INTEL AMT Security Issue
History:
- 12/01/2018 --- v1.0: Initial publication
Summary
On January 12th 2018, F-Secure reported a security issue affecting laptops supporting Intel’s Active Management Technology (AMT) [1]. The issue allows an attacker with physical access to the laptop to bypass the need to enter credentials, including BIOS and Bitlocker passwords and TPM pins, and to gain remote access for later exploitation.
The flaw described is caused by a weak default configuration on Intel Management Engine BIOS Extension (MEBx). The BIOS extension is accessible even if a password is set up for the BIOS.
Technical Details
Intel AMT is a solution for remote access monitoring and maintenance of corporate-grade personal computers, created to allow IT departments or managed service providers to better control their device fleets.
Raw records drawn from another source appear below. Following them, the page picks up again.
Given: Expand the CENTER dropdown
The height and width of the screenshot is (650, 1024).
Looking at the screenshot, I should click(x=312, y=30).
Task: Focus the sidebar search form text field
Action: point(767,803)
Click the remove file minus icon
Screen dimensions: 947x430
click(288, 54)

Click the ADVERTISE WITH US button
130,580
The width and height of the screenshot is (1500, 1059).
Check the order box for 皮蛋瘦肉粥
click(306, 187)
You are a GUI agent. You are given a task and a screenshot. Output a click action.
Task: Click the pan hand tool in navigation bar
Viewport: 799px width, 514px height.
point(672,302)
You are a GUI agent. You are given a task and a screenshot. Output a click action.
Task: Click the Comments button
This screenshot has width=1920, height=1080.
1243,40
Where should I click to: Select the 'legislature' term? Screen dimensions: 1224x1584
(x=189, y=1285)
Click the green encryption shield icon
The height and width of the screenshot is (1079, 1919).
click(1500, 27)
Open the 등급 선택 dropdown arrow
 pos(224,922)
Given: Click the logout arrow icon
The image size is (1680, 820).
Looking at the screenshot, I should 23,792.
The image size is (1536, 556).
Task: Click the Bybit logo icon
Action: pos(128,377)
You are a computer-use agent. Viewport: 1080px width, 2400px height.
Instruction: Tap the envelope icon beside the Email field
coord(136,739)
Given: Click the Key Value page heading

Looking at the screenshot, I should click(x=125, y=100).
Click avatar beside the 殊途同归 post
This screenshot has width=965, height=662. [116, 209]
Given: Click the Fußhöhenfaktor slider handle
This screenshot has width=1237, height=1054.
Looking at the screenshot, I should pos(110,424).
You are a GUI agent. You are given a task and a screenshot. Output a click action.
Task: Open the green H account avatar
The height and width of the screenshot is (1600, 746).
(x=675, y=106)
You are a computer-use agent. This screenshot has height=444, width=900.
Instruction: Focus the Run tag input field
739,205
The Intel Management Engine BIOS Extension (MEBx) can be accessed by pressing CTRL-P during bootup. The default password is admin. If unchanged, The attacker then can change the default password, enable remote access and set AMT’s user opt-in to None. The attacker can now access the laptop if connected to the same network segment from wired or wireless networks.
Recommendations
If AMT is not needed, deactivate it in the BIOS configuration.
If it is needed, change the default password to a strong one -- following the password policy in place.